# ЗАДАНИЕ
Перепишите полностью приведённый ниже отрывок об Аристофане и Еврипиде, не меняя в нём ни слова, ни знака.

# ПРЕДОСТАВЛЕННЫЙ ТЕКСТ
Нет стыда, чести нет
У таких крикунов.
Но, верный своему неискоренимому недоброжелательству, поистине непонятному ожесточению, Аристофан и в Тартаре находит того, кто еще хуже Клеона, кто принес, на его взгляд, еще больше вреда афинскому обществу:
Всё ж нам на радость нашелся другой теперь,
Много подлей тебя, много хитрее.
Он управится с тобой. Это ясно как дважды два!
Бесстыден и бесчестен он
И на выдумки силен.
И это все о Еврипиде, этом трагичнейшем из поэтов и, по-видимому, несчастнейшем из людей, сердце которого растворилось в бездонности людского страдания. И это о человеке, жизнь свою положившем на поиски истины, вся «вина» которого состояла лишь в том, что он пытался достучаться до сердца, до совести своих — увы! — далеко не совершенных соотечественников. Какое страшное непонимание! Какая несправедливость судьбы…
Далее оказывается, что Еврипид, «богини огородной порождение», «этот ужасный человек», «прорицатель лжи» и «рыночный крикун» (Аристофан, как обычно, не стеснялся в эпитетах для ненавистного «сына торговки зеленью»), хотя он появился в подземном царстве совсем недавно, уже успел сколотить шайку подонков и собирается скинуть Эсхила с его законного места первого среди поэтов, этот скандалист и наглец, который молился при жизни «богам собственного чекана» и развратил афинский народ:
Умело я их обучил,
Пример для жизни показал,
В поэзию науку ввел
И здравый разум. Рассуждать
Теперь способны все про всё,
И в государстве, и в домах,
Хозяйничать на новый лад
Способен всяк и всяк кричит:
— Уж я задам! Уж я вас!

# ИСХОДНЫЕ ДАННЫЕ
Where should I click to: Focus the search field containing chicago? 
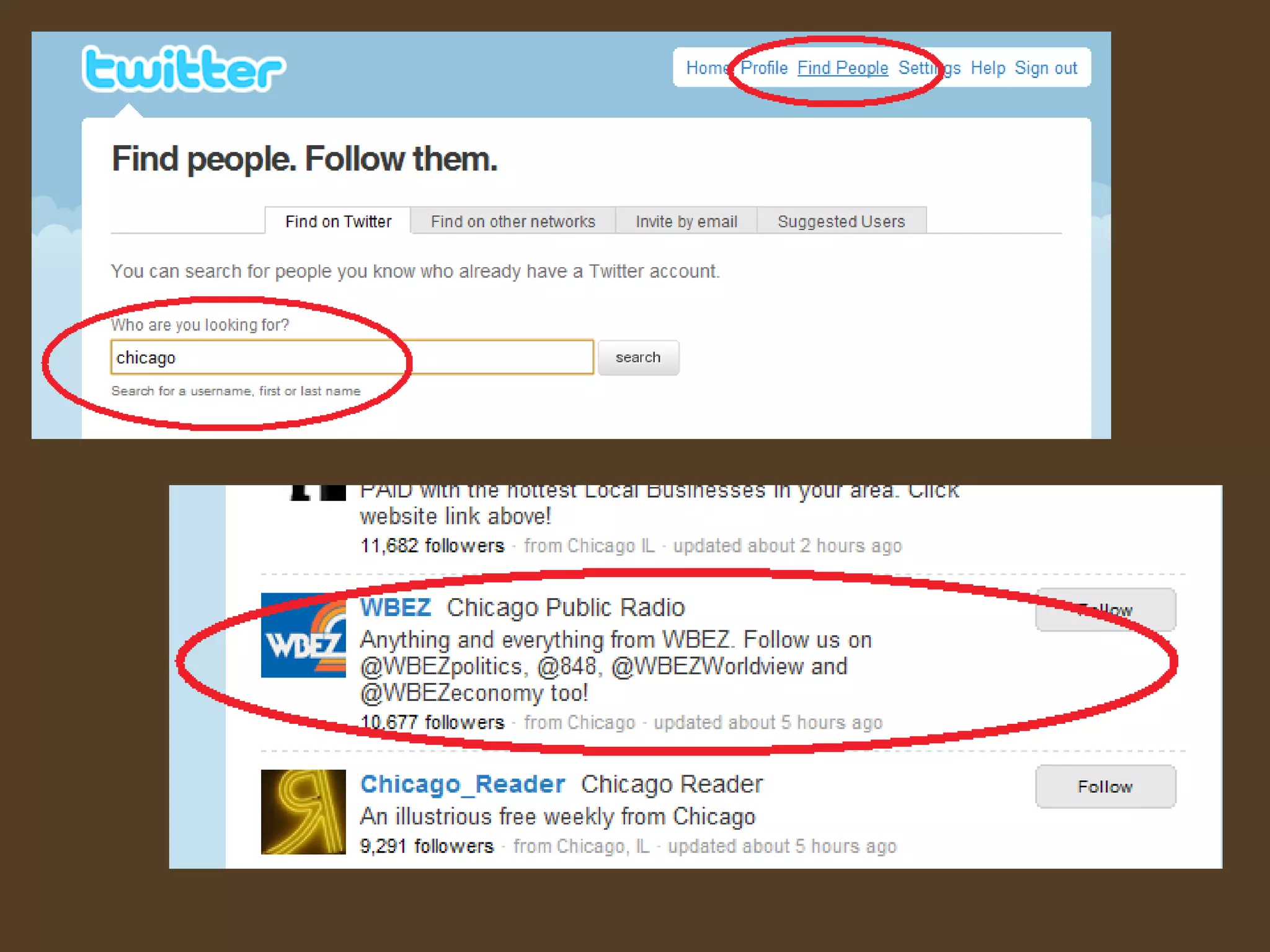(x=352, y=357)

# ОЖИДАЕМЫЙ ОТВЕТ
Нет стыда, чести нет
У таких крикунов.
Но, верный своему неискоренимому недоброжелательству, поистине непонятному ожесточению, Аристофан и в Тартаре находит того, кто еще хуже Клеона, кто принес, на его взгляд, еще больше вреда афинскому обществу:
Всё ж нам на радость нашелся другой теперь,
Много подлей тебя, много хитрее.
Он управится с тобой. Это ясно как дважды два!
Бесстыден и бесчестен он
И на выдумки силен.
И это все о Еврипиде, этом трагичнейшем из поэтов и, по-видимому, несчастнейшем из людей, сердце которого растворилось в бездонности людского страдания. И это о человеке, жизнь свою положившем на поиски истины, вся «вина» которого состояла лишь в том, что он пытался достучаться до сердца, до совести своих — увы! — далеко не совершенных соотечественников. Какое страшное непонимание! Какая несправедливость судьбы…
Далее оказывается, что Еврипид, «богини огородной порождение», «этот ужасный человек», «прорицатель лжи» и «рыночный крикун» (Аристофан, как обычно, не стеснялся в эпитетах для ненавистного «сына торговки зеленью»), хотя он появился в подземном царстве совсем недавно, уже успел сколотить шайку подонков и собирается скинуть Эсхила с его законного места первого среди поэтов, этот скандалист и наглец, который молился при жизни «богам собственного чекана» и развратил афинский народ:
Умело я их обучил,
Пример для жизни показал,
В поэзию науку ввел
И здравый разум. Рассуждать
Теперь способны все про всё,
И в государстве, и в домах,
Хозяйничать на новый лад
Способен всяк и всяк кричит:
— Уж я задам! Уж я вас!